Stored records:
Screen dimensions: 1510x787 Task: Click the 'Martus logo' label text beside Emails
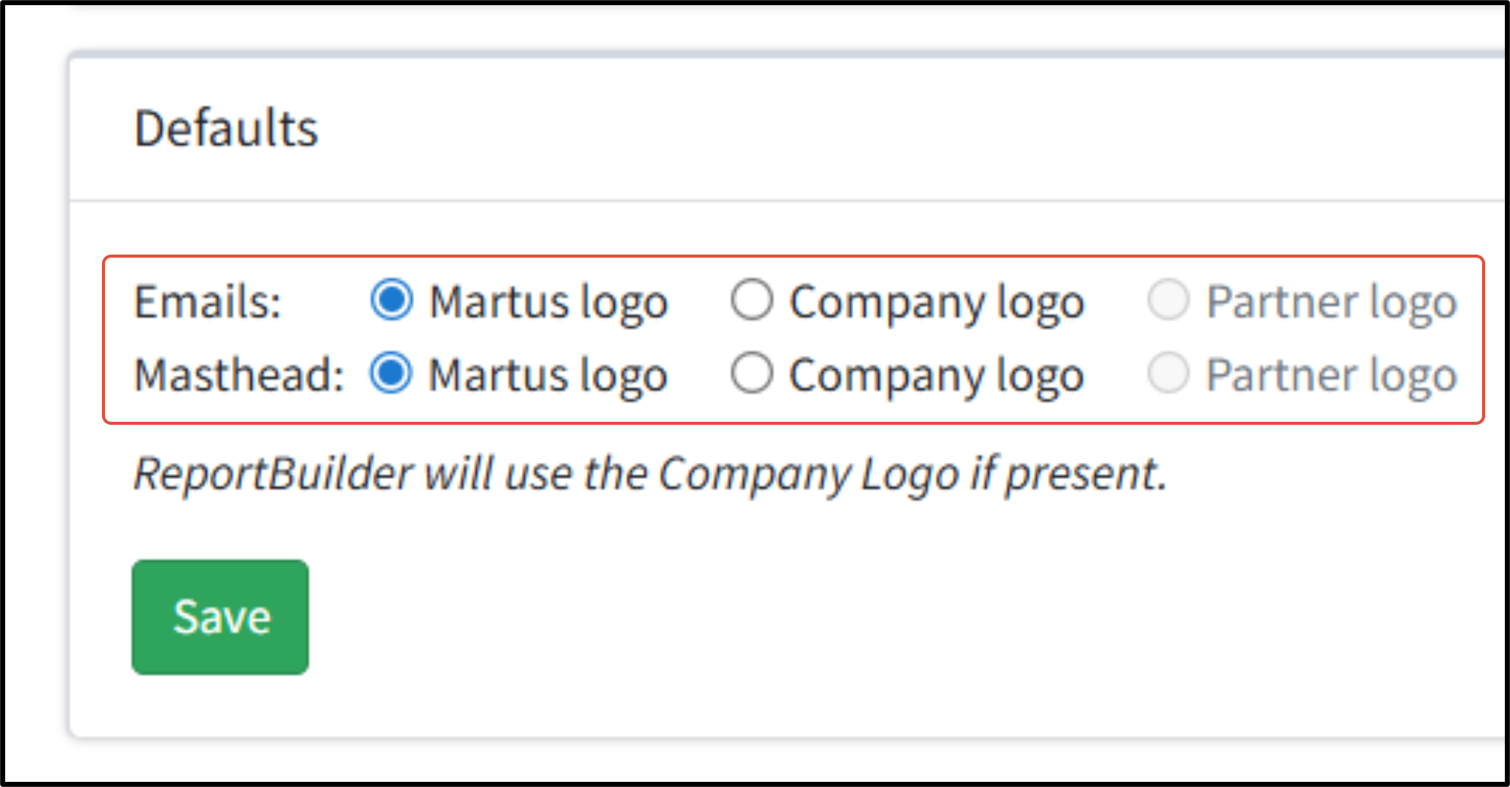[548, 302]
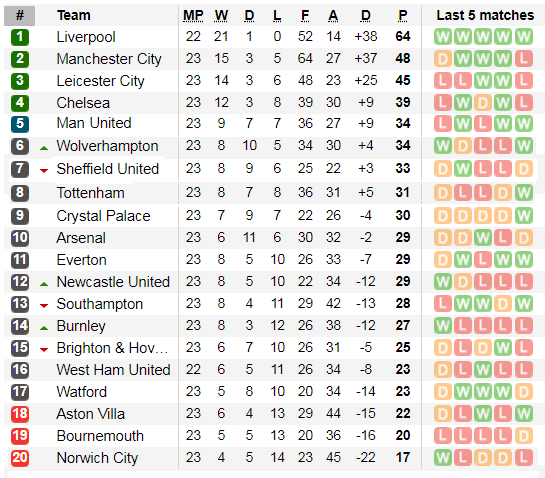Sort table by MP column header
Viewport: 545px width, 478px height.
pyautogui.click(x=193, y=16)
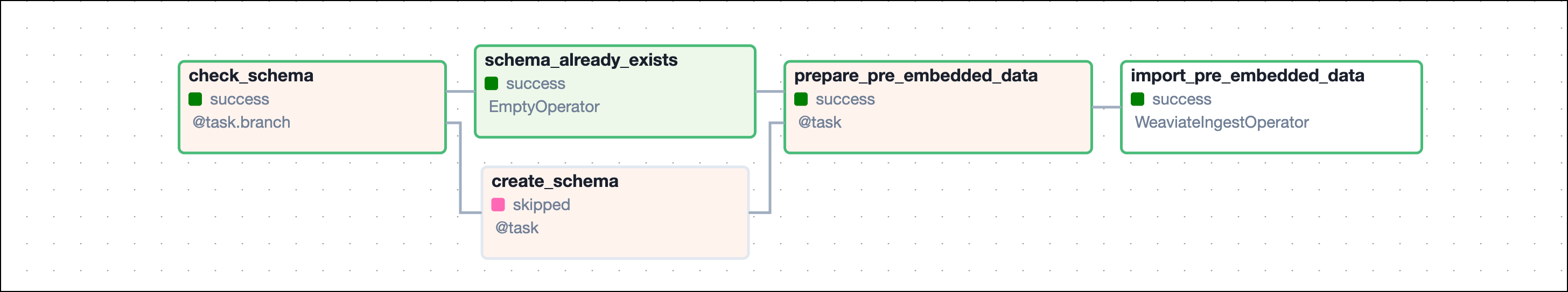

Exercise details » Except for the pictures, print the data above exactly.

Your solution »
Screen dimensions: 1510x787 Task: Click the 'Martus logo' label text beside Emails
[548, 302]
Sort table by MP column header
Viewport: 545px width, 478px height.
pyautogui.click(x=193, y=16)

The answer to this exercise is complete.